We can argue the toss over whether offensive language should be banned – personally I’m against any restrictions on speech – but there’s a world of difference between Fowler’s comments and deliberately hurtful abuse. Fowler clearly didn’t mean to insult women. His words can hardly be described as ‘hate speech’. But inappropriate words are considered verboten regardless of intent or context these days. In 2011, Alan Hansen had to apologise for using the c-word on Match of the Day. No, no that c-word, but the word ‘coloured’, which Hansen used to describe black players. Again, there was no intent to cause offence, but Hansen was still hauled over the coals. In 2012, Rio Ferdinand was fined £45,000 by the Football Association for referring to Ashley Cole as a ‘choc-ice’ in a tweet. The term ‘choc-ice’ means Uncle Tom or sell-out, but to equate it with a racial slur such as ‘nigger’ is nonsensical.
Perhaps the most absurd example of this purge of bad words is the campaign to stop Spurs fans chanting ‘Yid Army’. Last month, the Football Association (FA) warned Spurs fans that they could be prosecuted for using the Y-word. ‘Use of the term in a public setting could amount to a criminal offence and leave fans liable to prosecution’, said an FA statement. Spurs fans have never used the term ‘yid’ in order to insult Jews. On the contrary, the word has been used as a badge of honour; a defiant riposte to anti-Semitic jibes aimed at Spurs fans on account of the club’s historic association with north London’s Jewish community. Anyone with an ounce of common sense can see that Tottenham fans are not anti-Semitic.

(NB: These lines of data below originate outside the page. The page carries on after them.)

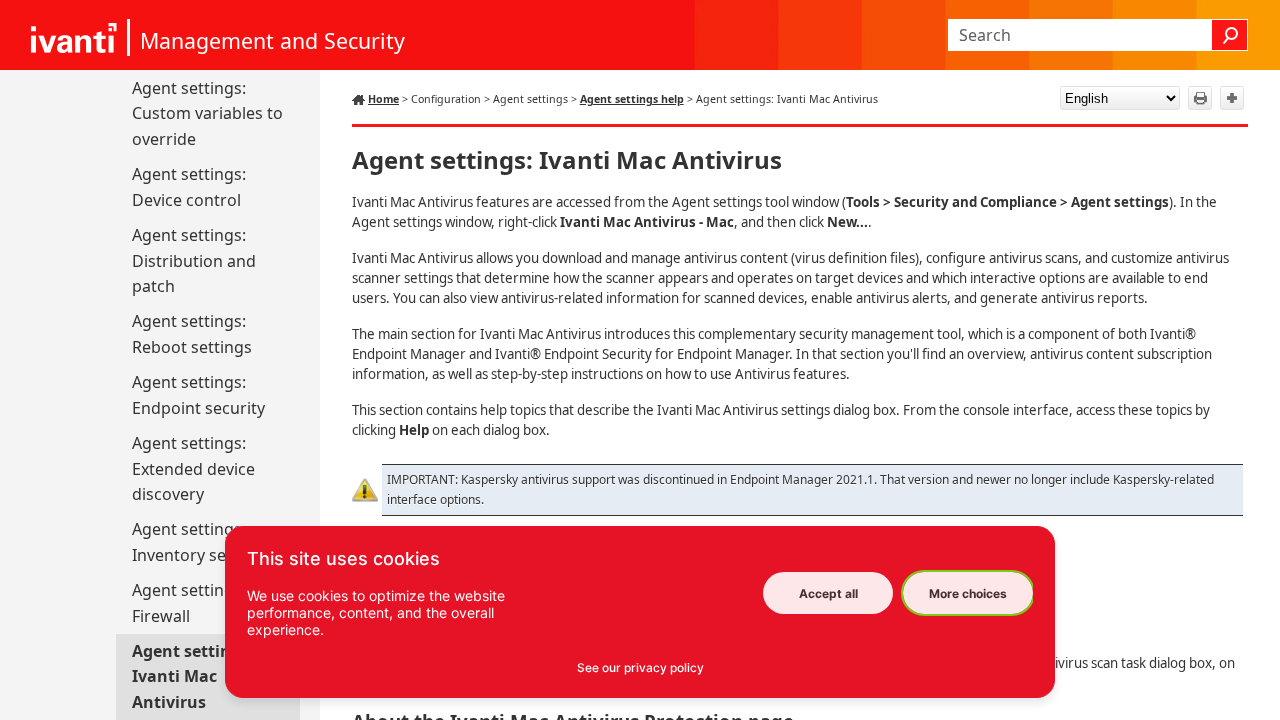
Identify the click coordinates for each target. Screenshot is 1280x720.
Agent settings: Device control (189, 187)
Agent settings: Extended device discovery (193, 468)
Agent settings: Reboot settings (192, 334)
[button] (1230, 35)
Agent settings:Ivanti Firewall (210, 603)
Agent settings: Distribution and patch (194, 260)
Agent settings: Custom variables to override (207, 113)
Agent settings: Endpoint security (198, 395)
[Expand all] (1232, 98)
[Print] (1200, 98)
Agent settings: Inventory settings (201, 542)
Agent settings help (632, 99)
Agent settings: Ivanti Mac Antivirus (193, 676)
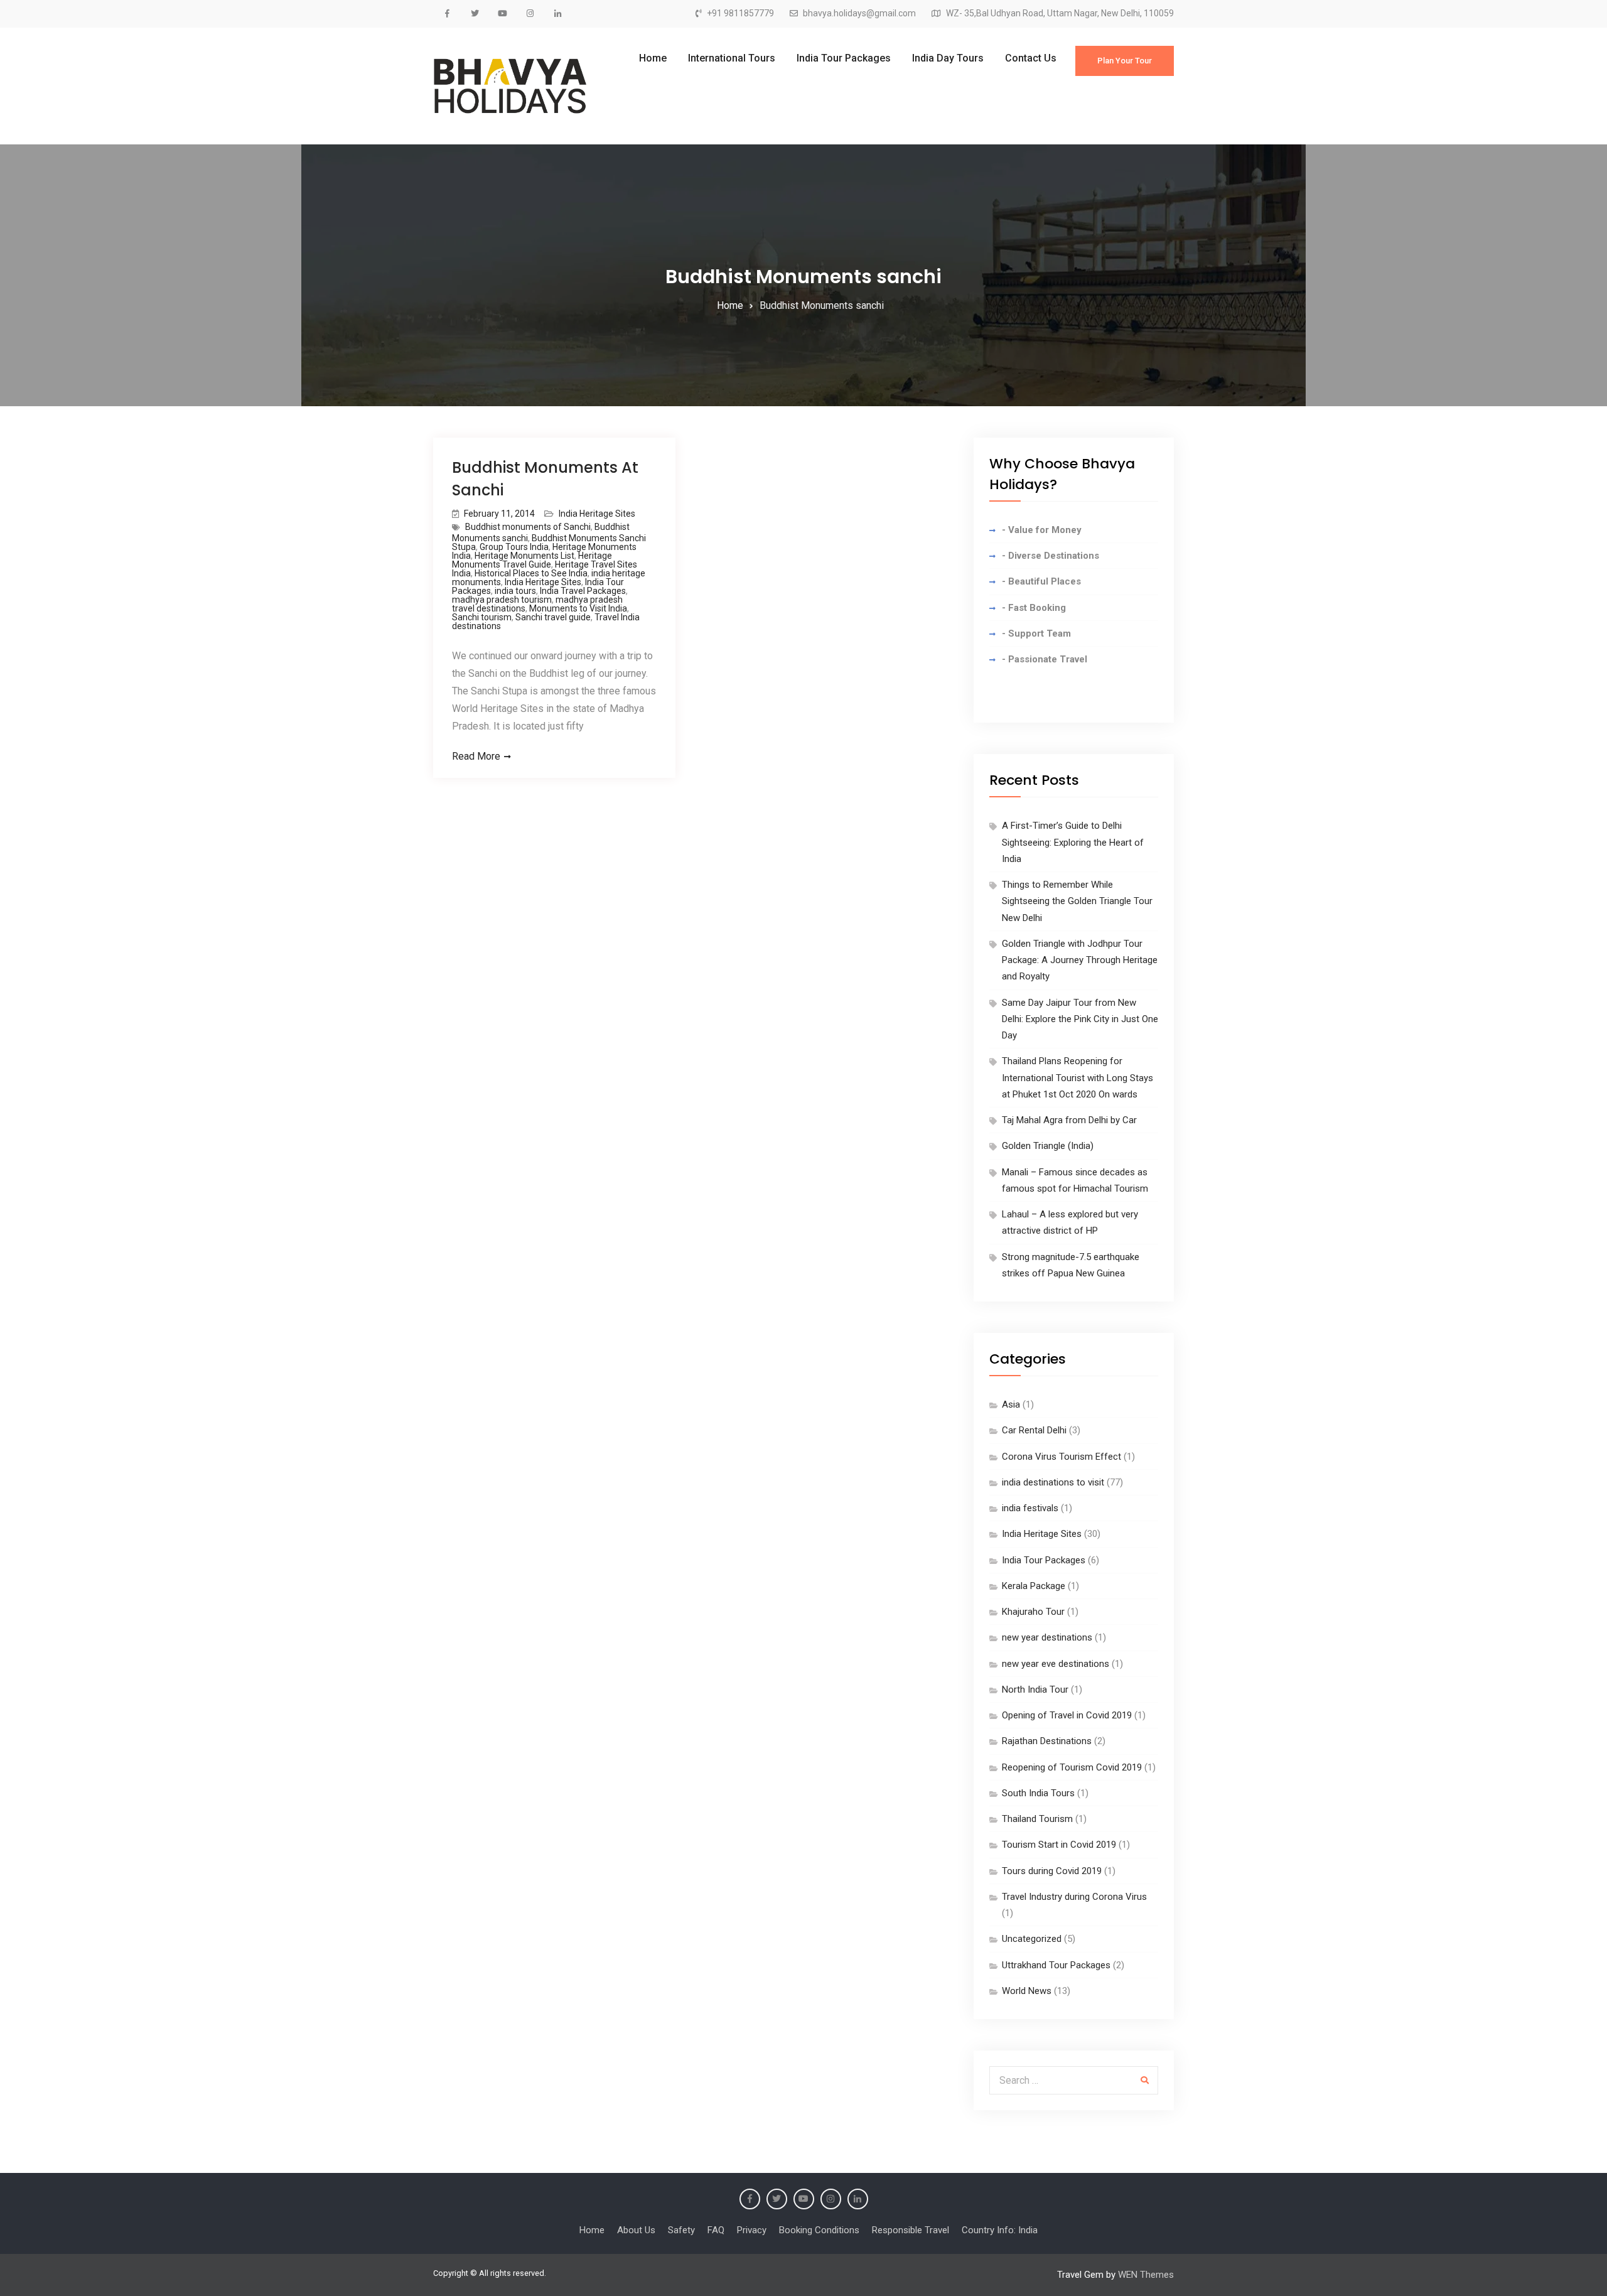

David Cameron became embroiled in the row when he made the perfectly reasonable point that context matters: ‘There’s a difference between Spurs fans self-describing themselves as yids and someone calling someone a yid as an insult. You have to be motivated by hate’, said the prime minister. Comedian David Baddiel, who has been prominent in the campaign against the Y-word, insists that, regardless of context, the Y-word is a ‘race hate word’ which shouldn’t be used even by Spurs fans. ‘The fact is that whatever its origins, their continuing use of the Y-word legitimises and sustains the racist abuse aimed at Spurs by other fans’, wrote Baddiel in a recent Guardian comment piece. By the same logic, black rappers who call each other ‘nigger’ or gay activists who have reclaimed the word ‘queer’ are somehow perpetuating bigotry. Go figure.
Although it is dressed up in the language of inclusion, the purge of inappropriate language is a modern form of tyranny. In a free society, nobody should be prosecuted for name-calling. Nobody should be arrested for singing insulting songs. Nobody should be forced to make a public apology for saying footballers were fighting like girls. The response of Spurs fans to the threat of prosecution is to strike up a defiant chorus: ‘We’ll sing what we want.’ It’s a dictum the rest of us ought to follow. We should be free to say what we want. And if someone feels insulted? Don’t run crying to the police. Man up and deal with it.